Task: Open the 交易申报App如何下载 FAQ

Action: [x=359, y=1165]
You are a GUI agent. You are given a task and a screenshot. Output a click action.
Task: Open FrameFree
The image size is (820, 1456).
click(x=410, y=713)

● STATED PROBLEM
Reproduce every line of the listing above, requests included. Multiply each coordinate in the answers by 0.55 and round it to a whole number, with halves rounded up.

● SOLUTION TO THIS EXERCISE
Task: Open the 交易申报App如何下载 FAQ

Action: [x=197, y=641]
You are a GUI agent. You are given a task and a screenshot. Output a click action.
Task: Open FrameFree
The image size is (820, 1456).
click(x=226, y=392)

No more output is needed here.